Et si, pour oublier la froidure, on en faisait notre allié en cette période de festivités?
Dans les rues, les commerces, les entreprises et une majorité de foyers, l’arbre de Noël brille rarement par son absence. Qu’on ait 15 ou 75 Noëls au compteur, il suffit de fouiller un peu dans nos souvenirs pour se rendre compte que le sapin n’est jamais bien loin. Me revient en tête le conifère géant, criblé de lumières et paré de fausse neige, que j’ai eu la chance d’admirer au Magic Kingdom à Walt Disney World, à l’aube des années 1980. «Le plus grand du monde», m’étais-je alors dit, du haut de mes 10 ans.
Le pouvoir de marquer les esprits
Majestueux ou plus modeste, le sapin de Noël est un invité de marque qui s’est taillé une place de choix dans nos salons. Figure emblématique du temps des fêtes, il fait plus que nous replonger dans l’enfance: il nous ramène à la famille, dont l’une des représentations, comme le souligne la psychologue Nathalie Parent, est «l’arbre généalogique», avec ses racines et ses ramifications illustrant la filiation.
Selon Mme Parent, le rituel d’aller couper un sapin ou de le décorer en famille a quelque chose de rassurant: «Les traditions nous permettent de vivre une continuité dans le temps, elles sont un repère stable. À l’adolescence, on les remet en question, mais on y revient quand on a des enfants.» Indubitablement aussi quand on garde des souvenirs heureux des Noëls d’antan.
Considéré comme un symbole de vie éternelle chez les peuples anciens, décoré de bougies au solstice d’hiver et orné de fruits en guise d’offrande, le sapin a certes changé de connotation au fil des siècles, mais il reste au cœur des célébrations hivernales. Et on peut compter sur lui pour nous mettre dans l’ambiance! «Comme toutes les décorations de Noël, l’arbre nous prépare à la fête, affirme la psychologue. Il nous permet de mieux gérer l’attente, de faire monter le désir et le plaisir.»

● Énoncé a
Extrayez à l'identique les lignes des entrées, depuis la ligne qui contient « Click the 블하이 character avatar image » jusqu'à la fin des entrées, ces deux bornes comprises.

● Données de l'exercice
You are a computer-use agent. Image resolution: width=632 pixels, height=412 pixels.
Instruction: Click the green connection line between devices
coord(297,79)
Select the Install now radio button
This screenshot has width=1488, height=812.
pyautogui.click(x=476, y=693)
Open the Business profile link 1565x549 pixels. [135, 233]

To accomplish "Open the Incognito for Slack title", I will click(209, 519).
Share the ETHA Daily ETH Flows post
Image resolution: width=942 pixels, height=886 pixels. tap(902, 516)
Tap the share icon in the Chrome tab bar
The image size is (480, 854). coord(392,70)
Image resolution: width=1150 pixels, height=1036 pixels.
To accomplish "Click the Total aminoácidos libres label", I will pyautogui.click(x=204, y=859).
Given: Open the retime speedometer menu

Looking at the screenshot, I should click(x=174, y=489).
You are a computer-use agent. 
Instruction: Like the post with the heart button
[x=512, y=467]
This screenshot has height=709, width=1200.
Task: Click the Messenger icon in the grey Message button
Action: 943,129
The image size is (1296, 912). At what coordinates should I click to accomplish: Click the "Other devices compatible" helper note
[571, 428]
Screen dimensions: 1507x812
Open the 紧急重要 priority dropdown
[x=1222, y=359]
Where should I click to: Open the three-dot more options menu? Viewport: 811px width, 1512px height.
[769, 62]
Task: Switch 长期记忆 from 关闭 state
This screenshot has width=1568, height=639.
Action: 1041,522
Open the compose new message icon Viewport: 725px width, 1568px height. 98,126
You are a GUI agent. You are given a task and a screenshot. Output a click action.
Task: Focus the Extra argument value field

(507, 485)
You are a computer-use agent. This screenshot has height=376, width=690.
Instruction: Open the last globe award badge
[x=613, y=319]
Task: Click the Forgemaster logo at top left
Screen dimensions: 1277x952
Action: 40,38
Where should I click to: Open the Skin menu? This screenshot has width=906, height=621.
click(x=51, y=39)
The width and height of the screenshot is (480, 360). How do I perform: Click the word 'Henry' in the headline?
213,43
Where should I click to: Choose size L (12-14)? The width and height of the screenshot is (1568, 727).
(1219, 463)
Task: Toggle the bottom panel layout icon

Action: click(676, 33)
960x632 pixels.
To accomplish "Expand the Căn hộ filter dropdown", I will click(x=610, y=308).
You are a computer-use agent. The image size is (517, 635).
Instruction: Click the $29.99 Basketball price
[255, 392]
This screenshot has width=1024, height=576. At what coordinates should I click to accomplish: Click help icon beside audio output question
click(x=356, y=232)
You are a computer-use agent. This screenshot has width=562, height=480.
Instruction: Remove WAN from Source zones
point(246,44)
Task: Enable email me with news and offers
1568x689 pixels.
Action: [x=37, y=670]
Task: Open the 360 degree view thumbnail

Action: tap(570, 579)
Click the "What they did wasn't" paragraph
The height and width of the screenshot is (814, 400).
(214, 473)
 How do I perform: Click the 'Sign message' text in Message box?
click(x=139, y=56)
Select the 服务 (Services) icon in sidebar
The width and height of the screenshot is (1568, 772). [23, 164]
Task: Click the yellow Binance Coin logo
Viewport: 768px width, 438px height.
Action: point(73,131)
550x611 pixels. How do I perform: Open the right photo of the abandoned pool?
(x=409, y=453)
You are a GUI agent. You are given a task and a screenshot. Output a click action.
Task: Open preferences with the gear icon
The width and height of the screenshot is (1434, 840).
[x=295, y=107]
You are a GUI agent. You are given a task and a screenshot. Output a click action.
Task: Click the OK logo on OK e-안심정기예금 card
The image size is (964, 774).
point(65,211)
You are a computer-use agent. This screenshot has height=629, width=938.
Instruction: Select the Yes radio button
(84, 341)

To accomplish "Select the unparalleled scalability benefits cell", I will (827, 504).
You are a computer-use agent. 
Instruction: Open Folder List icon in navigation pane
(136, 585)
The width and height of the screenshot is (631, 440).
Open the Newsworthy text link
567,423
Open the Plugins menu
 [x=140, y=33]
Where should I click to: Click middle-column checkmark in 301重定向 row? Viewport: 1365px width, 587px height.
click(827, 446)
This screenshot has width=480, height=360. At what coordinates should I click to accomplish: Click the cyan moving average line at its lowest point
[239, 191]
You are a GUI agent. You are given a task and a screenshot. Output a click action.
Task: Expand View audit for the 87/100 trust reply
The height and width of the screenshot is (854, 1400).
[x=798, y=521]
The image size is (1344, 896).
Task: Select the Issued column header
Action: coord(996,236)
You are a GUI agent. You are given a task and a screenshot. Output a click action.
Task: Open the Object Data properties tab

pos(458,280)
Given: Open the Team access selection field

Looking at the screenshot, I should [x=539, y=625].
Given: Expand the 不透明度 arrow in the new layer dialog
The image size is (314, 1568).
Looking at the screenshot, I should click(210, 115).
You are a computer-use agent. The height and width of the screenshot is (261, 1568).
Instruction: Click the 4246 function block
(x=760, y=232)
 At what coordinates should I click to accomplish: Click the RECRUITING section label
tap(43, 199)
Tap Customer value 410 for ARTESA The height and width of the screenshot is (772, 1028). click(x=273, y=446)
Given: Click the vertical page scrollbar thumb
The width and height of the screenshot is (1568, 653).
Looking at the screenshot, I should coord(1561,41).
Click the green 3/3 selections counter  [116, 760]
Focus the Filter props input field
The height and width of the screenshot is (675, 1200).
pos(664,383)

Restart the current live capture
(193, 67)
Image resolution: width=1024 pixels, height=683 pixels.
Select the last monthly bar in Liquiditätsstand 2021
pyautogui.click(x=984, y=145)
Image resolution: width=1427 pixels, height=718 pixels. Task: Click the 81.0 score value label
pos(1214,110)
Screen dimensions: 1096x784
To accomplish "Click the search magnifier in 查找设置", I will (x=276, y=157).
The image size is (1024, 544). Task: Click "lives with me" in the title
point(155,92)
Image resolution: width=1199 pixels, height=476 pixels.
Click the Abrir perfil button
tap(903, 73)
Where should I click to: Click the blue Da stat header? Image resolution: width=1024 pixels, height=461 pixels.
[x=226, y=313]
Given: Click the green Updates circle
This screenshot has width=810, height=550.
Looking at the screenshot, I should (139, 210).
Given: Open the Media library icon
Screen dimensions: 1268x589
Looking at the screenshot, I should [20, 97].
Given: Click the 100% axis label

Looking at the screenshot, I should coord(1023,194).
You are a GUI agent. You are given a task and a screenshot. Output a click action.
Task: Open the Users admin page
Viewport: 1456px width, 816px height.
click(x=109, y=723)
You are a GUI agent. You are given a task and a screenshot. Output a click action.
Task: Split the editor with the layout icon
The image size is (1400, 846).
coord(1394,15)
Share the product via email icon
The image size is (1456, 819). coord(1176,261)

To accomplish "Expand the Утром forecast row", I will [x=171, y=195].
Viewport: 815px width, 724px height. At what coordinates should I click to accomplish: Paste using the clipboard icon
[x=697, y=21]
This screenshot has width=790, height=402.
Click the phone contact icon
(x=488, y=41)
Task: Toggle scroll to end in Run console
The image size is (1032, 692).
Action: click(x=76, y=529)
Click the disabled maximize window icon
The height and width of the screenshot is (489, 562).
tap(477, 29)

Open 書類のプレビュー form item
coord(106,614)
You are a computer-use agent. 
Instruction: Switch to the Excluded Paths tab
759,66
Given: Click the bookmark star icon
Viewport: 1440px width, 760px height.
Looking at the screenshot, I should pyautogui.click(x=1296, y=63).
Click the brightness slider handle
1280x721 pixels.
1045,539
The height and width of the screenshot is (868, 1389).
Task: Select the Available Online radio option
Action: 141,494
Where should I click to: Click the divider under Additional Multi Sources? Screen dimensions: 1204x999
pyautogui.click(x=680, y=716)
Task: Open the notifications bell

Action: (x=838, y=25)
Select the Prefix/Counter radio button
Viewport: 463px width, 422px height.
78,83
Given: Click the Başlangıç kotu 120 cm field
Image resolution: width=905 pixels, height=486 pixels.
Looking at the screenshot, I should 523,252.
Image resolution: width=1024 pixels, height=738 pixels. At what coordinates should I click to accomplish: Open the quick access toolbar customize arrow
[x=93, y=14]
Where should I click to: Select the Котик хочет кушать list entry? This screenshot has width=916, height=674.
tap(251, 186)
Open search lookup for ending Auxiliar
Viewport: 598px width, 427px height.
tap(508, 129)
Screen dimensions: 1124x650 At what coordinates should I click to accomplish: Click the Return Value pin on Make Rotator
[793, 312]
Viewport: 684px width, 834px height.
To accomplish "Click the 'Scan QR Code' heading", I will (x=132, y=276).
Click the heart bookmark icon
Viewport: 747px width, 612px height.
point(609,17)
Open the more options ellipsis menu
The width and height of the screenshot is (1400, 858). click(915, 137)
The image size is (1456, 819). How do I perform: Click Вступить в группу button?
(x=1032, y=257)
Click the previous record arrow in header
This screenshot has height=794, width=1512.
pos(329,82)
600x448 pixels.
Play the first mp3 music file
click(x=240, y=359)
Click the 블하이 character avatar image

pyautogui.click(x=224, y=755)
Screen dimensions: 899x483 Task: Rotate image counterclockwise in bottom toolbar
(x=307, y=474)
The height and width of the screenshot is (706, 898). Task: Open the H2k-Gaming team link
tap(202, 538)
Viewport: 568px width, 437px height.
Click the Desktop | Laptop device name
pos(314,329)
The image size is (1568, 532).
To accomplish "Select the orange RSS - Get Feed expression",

● Énoncé b
Répondez à ces questions sur l'article consacré au sapin de Noël :
(i) Où se trouvait le conifère géant évoqué au début de l'article ?
(ii) Selon la psychologue Nathalie Parent, quelle représentation de la famille le sapin rappelle-t-il ?
(iii) De quoi le sapin était-il considéré comme le symbole chez les peuples anciens ?

● Corrigé a
Click the 블하이 character avatar image

pyautogui.click(x=224, y=755)
Screen dimensions: 899x483 Task: Rotate image counterclockwise in bottom toolbar
(x=307, y=474)
The height and width of the screenshot is (706, 898). Task: Open the H2k-Gaming team link
tap(202, 538)
Viewport: 568px width, 437px height.
Click the Desktop | Laptop device name
pos(314,329)
The image size is (1568, 532).
To accomplish "Select the orange RSS - Get Feed expression",

● Corrigé b
(i) Au Magic Kingdom, à Walt Disney World.
(ii) L'arbre généalogique.
(iii) De la vie éternelle.